Your answer should consist of every line from the records that holds the string "Given".

━━━ WORKING DATA ━━━

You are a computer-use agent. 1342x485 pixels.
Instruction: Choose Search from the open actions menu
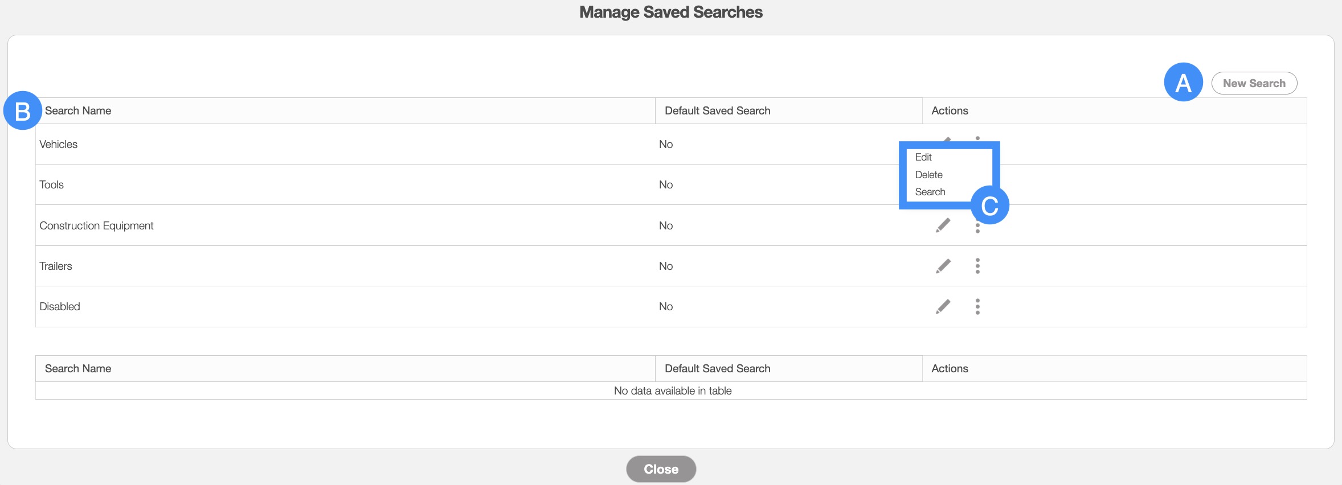[930, 192]
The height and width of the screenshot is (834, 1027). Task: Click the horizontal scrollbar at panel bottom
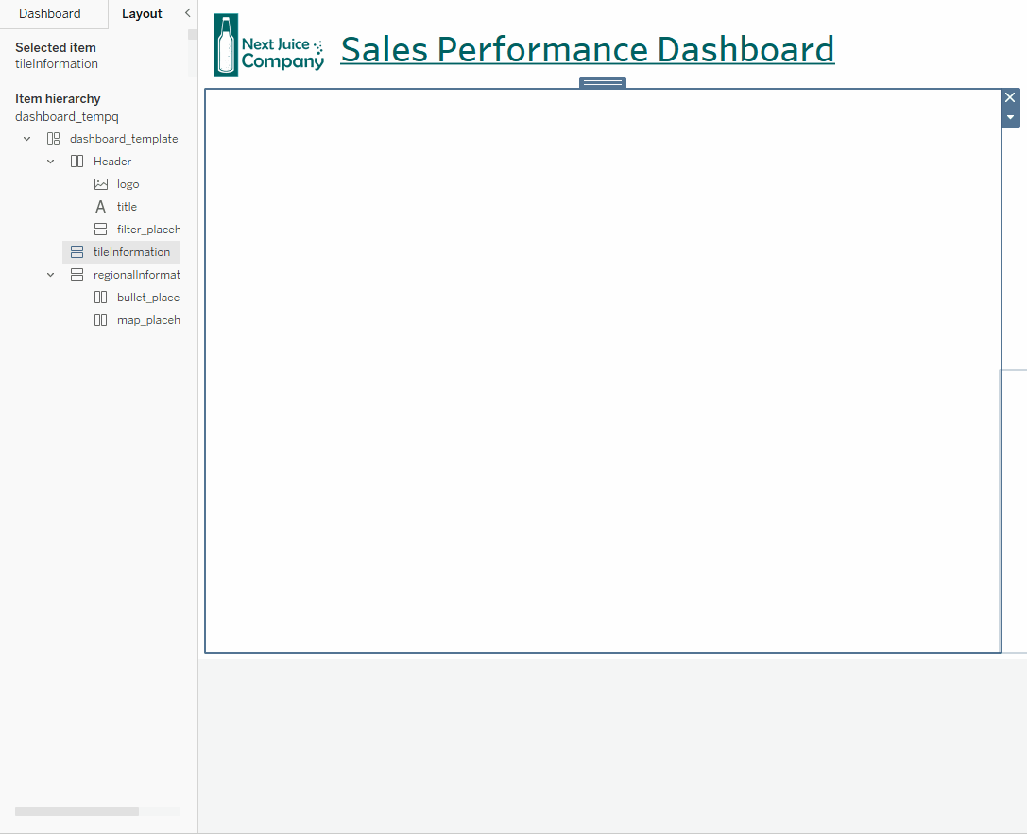pyautogui.click(x=77, y=810)
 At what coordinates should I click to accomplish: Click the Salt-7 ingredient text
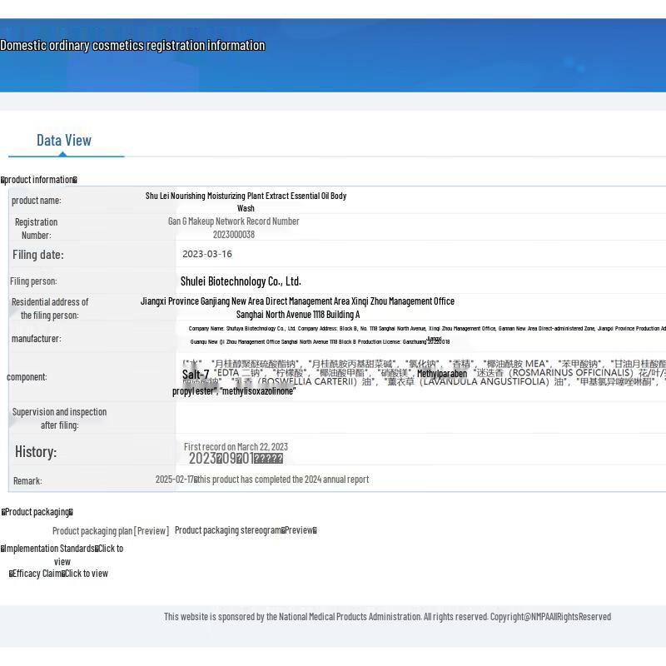tap(196, 375)
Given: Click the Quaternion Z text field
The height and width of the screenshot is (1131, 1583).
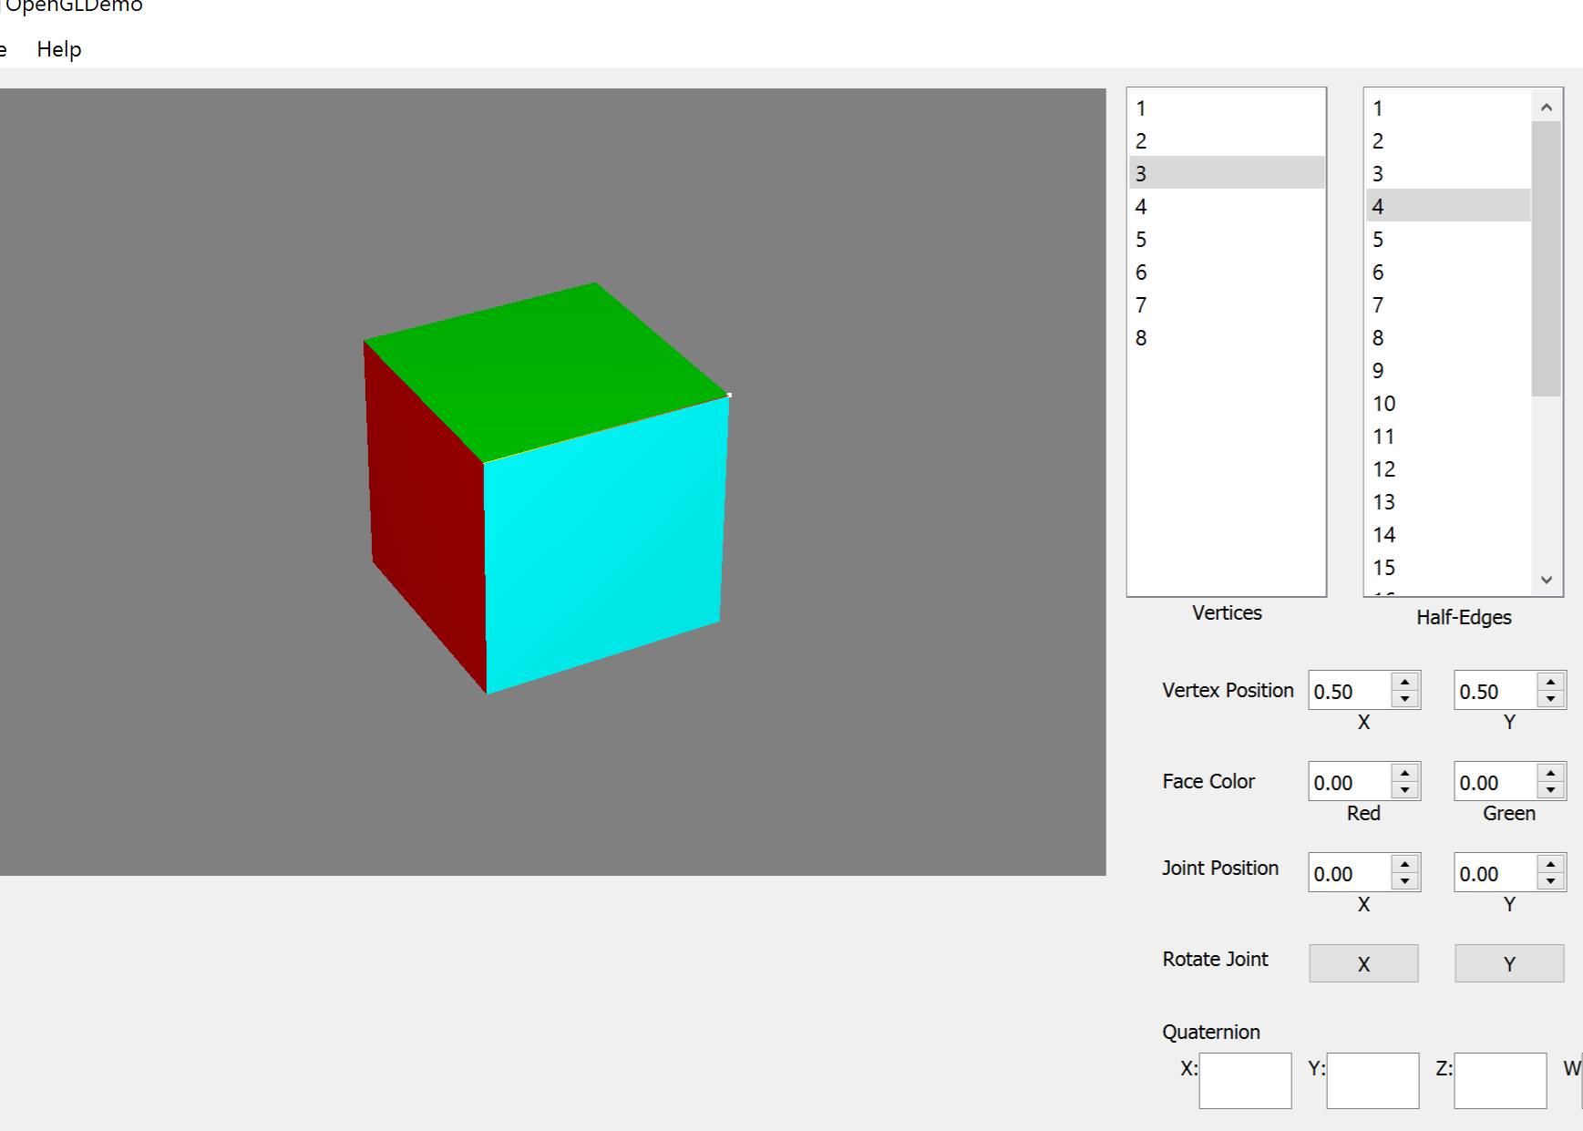Looking at the screenshot, I should click(1500, 1081).
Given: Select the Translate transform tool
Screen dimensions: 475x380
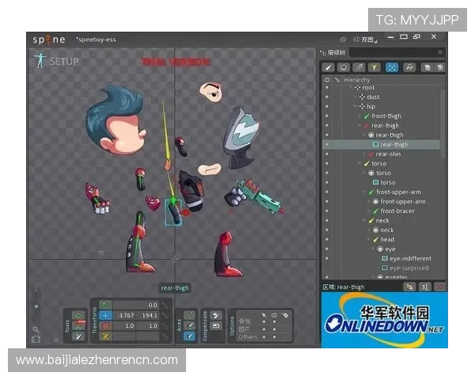Looking at the screenshot, I should 105,315.
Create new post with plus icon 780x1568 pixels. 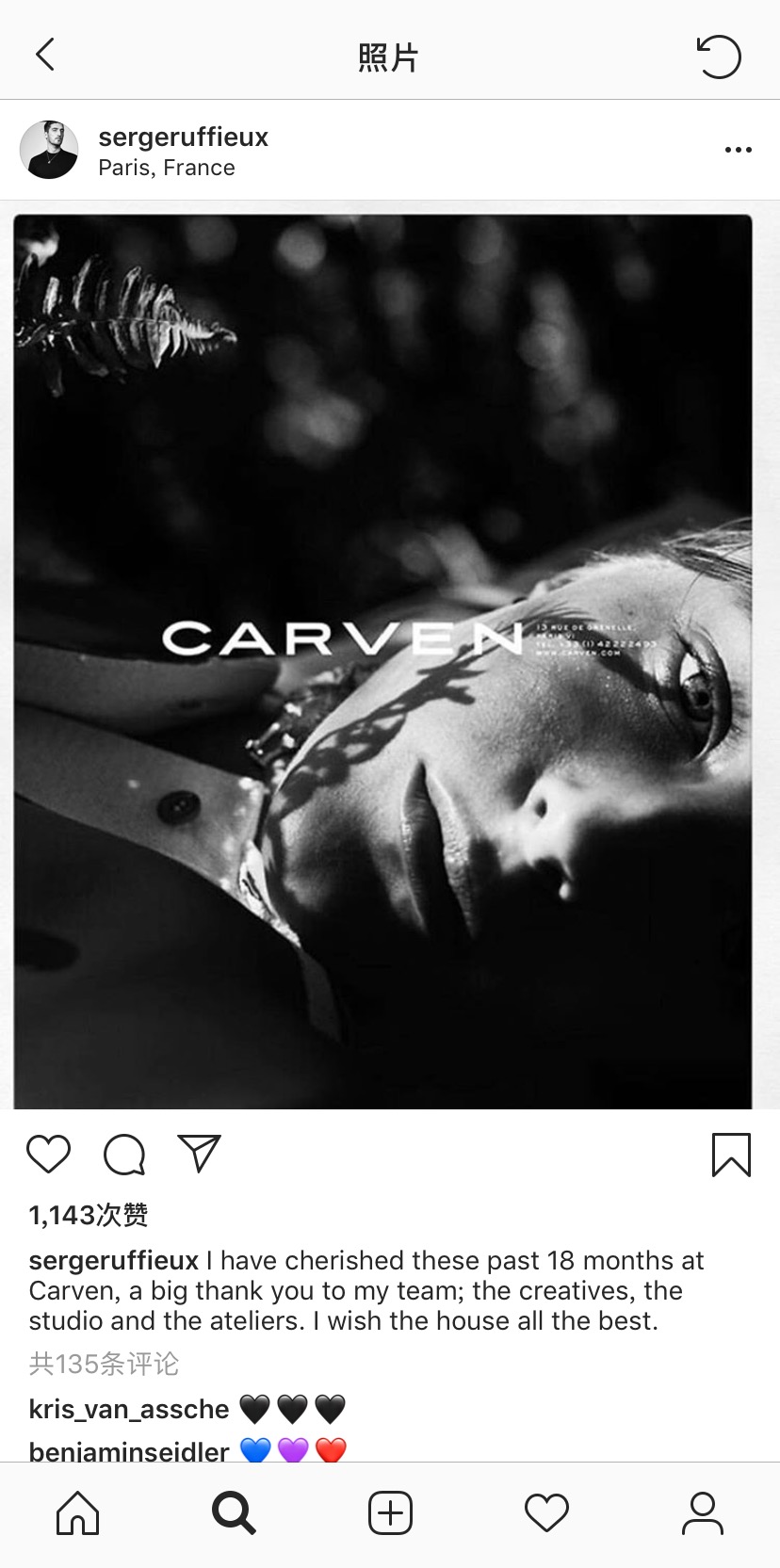(390, 1513)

━━━

■ ANSWER TO THIS EXERCISE ■
Given: Click the Quaternion Z text field
Given: Select the Translate transform tool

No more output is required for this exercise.